**Assigned task:** Return verbatim the lines that run from the one holding "Click black marker in Projektinhallinta row" to the end of the listing, both ends included, without the pictures.

**Source data:**
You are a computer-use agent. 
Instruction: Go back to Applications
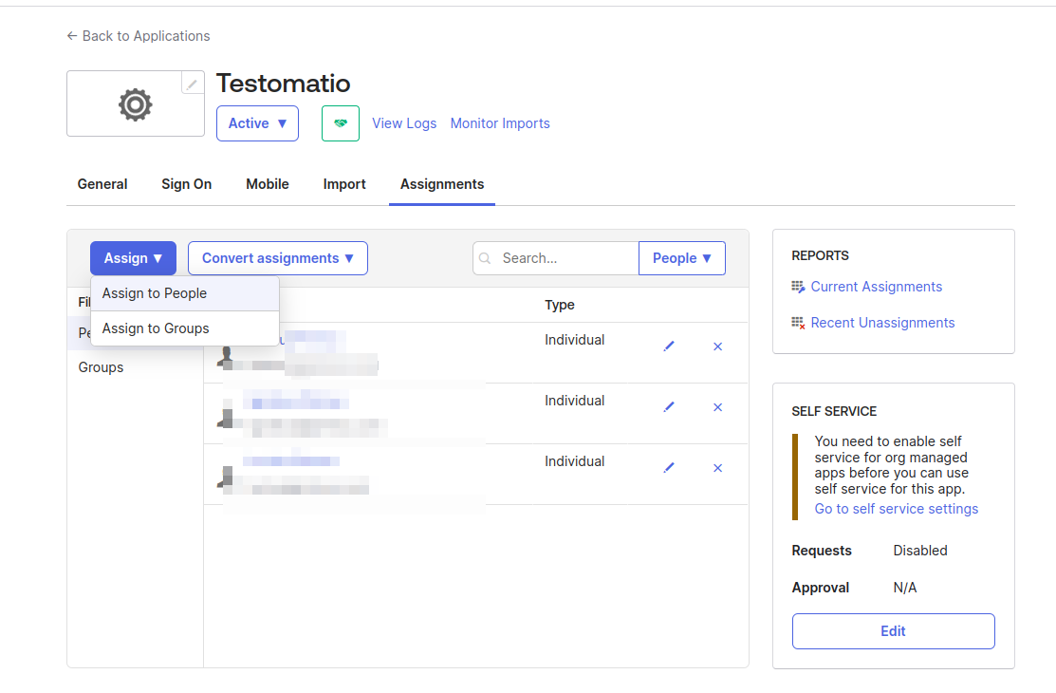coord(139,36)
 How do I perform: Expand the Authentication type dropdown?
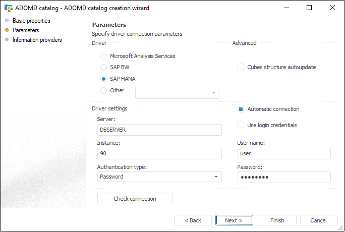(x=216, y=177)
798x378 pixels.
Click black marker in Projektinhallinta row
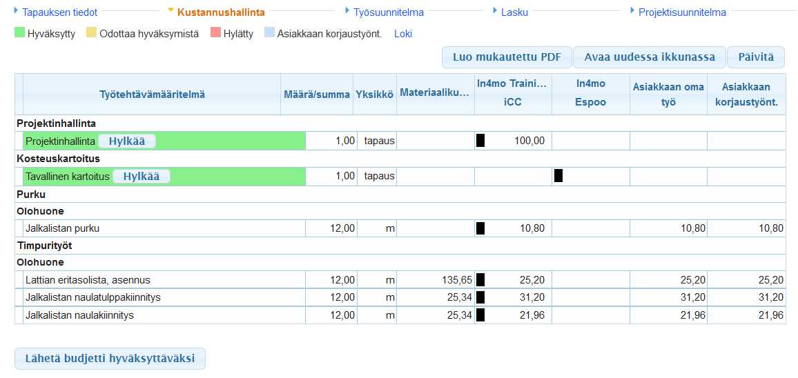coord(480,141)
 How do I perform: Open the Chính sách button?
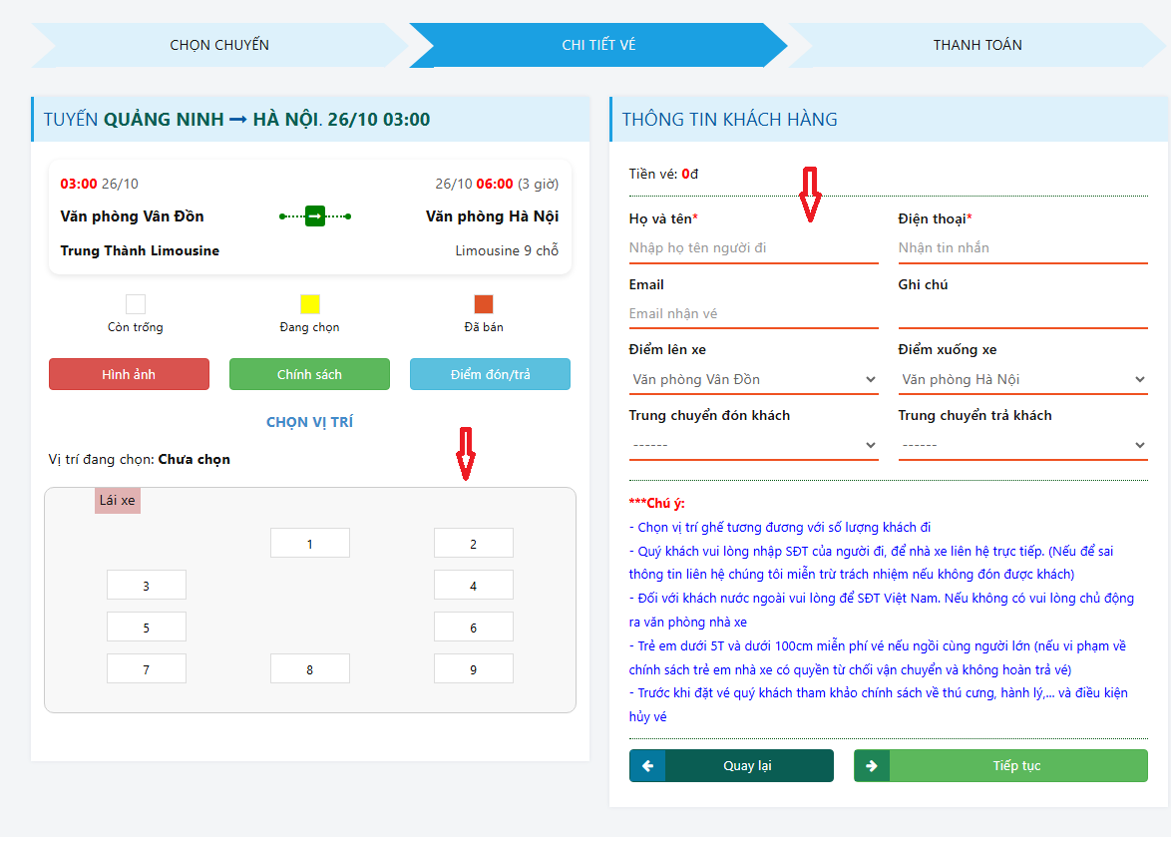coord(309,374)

**Response to this exercise:**
Click black marker in Projektinhallinta row
coord(480,141)
 How do I perform: Open the Chính sách button?
coord(309,374)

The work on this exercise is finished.